Что же такое это «добро», именем которого его адепты осуждают, подчиняют себе — и уничтожают своих врагов (без которых, как уже говорилось, «добро» не обходится), во имя которого льются потоки крови и приносятся миллионные жертвы? Иконников начинает свой трактат с этого вопроса и задает его снова и снова, не отвечая на него. Зато у Льва Шестова мы находим ответ. Правда, ответ этот не лежит на поверхности и не высказывается с такой определенностью, с какой я хотел бы его здесь высказать. Это связано не в последнюю очередь со своеобразной шестовской манерой письма, как бы не допускающей прямых ответов на прямые вопросы; мысль его, можно сказать, движется по некоей касательной к линии, на которой лежат ответы — линии, которую читатель все время старается нащупать, но которую авторская мысль лишь задевает, то приближаясь к ней, то снова от нее отдаляясь.
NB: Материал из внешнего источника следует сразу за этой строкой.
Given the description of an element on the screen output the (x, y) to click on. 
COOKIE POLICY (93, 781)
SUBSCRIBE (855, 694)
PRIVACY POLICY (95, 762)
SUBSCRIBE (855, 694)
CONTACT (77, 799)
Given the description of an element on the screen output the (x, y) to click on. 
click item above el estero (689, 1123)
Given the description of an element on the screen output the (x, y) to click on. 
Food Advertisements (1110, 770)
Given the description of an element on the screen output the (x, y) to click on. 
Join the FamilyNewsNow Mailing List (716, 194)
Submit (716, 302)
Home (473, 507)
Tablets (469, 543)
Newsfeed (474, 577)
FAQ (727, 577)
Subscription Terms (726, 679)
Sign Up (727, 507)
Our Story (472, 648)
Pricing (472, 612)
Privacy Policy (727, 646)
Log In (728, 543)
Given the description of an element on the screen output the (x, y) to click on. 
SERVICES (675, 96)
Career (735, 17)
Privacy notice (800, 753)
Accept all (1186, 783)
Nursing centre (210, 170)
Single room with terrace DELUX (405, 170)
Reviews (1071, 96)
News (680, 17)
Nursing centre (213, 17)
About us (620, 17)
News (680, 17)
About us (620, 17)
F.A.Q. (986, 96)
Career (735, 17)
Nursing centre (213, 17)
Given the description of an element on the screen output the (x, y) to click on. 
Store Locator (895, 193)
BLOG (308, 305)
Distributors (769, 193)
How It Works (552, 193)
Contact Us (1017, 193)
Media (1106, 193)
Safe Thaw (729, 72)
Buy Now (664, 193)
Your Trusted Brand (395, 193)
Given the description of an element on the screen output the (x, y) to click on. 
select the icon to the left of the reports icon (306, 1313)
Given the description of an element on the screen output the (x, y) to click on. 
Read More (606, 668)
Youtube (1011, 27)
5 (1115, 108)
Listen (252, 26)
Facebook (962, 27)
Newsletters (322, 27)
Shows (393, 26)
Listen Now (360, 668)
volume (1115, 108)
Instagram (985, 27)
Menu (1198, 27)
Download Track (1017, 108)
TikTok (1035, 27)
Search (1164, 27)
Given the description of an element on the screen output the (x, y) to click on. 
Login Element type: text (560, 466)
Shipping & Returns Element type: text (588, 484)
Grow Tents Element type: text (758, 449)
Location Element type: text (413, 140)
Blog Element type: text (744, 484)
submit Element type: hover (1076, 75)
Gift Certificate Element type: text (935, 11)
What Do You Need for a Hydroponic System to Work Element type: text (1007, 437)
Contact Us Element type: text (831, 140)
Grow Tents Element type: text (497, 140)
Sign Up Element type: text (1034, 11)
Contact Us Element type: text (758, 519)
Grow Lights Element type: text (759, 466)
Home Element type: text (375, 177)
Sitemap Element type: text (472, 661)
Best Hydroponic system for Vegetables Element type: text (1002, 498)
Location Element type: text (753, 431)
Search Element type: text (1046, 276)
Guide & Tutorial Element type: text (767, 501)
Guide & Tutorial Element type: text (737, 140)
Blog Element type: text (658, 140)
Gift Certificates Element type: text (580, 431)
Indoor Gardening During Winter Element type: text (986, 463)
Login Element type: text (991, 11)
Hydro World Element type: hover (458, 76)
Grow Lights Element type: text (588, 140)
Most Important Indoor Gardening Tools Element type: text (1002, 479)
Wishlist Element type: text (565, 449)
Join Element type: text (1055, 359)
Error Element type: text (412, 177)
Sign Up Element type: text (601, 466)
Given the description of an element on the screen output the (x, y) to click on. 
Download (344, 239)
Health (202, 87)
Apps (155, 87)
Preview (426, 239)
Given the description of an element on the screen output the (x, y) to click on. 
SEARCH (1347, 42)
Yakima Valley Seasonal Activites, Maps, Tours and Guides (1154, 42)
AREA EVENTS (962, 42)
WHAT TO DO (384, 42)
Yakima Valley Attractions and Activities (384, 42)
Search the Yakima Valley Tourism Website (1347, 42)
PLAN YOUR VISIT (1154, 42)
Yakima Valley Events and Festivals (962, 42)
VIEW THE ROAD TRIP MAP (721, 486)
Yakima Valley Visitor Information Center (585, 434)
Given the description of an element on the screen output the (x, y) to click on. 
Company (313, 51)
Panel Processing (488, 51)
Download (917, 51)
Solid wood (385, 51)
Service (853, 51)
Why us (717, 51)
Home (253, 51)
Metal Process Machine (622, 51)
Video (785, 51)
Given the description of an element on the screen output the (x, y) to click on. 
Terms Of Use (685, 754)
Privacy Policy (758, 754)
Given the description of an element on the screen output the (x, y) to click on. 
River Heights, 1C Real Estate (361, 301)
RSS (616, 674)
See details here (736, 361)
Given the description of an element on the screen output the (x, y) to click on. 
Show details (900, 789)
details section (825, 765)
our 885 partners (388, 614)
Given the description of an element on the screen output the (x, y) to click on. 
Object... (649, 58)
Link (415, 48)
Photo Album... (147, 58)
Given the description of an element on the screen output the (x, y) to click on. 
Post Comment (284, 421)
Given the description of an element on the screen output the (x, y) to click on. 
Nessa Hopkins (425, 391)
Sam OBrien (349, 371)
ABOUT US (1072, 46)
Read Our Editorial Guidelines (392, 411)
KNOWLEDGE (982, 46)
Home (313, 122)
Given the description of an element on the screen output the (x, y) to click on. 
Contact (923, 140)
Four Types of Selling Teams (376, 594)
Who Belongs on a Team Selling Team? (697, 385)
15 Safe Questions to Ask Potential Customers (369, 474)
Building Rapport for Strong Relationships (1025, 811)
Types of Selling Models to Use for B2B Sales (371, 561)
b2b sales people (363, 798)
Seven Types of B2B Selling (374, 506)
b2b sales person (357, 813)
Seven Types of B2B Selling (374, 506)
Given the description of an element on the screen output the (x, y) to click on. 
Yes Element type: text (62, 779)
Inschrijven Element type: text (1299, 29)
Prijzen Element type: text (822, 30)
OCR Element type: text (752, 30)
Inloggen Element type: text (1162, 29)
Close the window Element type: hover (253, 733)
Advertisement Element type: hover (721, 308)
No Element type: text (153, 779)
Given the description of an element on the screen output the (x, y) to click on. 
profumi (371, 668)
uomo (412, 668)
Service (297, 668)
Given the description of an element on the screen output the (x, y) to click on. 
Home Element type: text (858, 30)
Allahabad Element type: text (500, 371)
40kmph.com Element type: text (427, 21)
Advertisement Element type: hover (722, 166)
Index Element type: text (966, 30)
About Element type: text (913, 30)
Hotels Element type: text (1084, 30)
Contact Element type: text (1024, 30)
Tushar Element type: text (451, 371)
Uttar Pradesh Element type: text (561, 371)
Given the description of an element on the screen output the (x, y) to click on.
Эта манера письма и мысли делает чтение его книг столь увлекательным и в то же время производит впечатление своеобразной расплывчатости и незавершенности. Лишь в середине книги Шестов высказывает решающую, как мне кажется, мысль. Цитируя слова Толстого о том, что «жизнь наша есть не что иное, как стремление к добру, т. е. к Богу», Шестов со всей определенностью отвергает это уравнение: добро = Бог. «Из Библии мы знаем, что Бог создал человека по своему образу и подобию, в Евангелии Бог называется нашим Небесным отцом. Но нигде в этих книгах не сказано, что добро — есть Бог» (стр. 96). Если так, то «добро» — это ложный бог, псевдобог (Шестов этого так отчетливо не говорит, но мы скажем) — точно так же, как «религия добра» есть эрзац религии и псевдорелигия. Эта псевдорелигия по самой своей сути безбожна — что, на сей раз, прямо и говорится: «Такая вера», пишет Шестов, «не исключает, вообще говоря, совершенного атеизма, совершенного безверия и ведет обязательно к стремлению уничтожать, душить, давить других людей во имя какого-либо принципа, который выставляется обязательным…» (стр. 98). Эта подмена Бога «добром» означает Его уничтожение; толстовское «Бог есть добро» и ницшевское «Бог — умер» суть «выражения однозначущие» (стр. 100).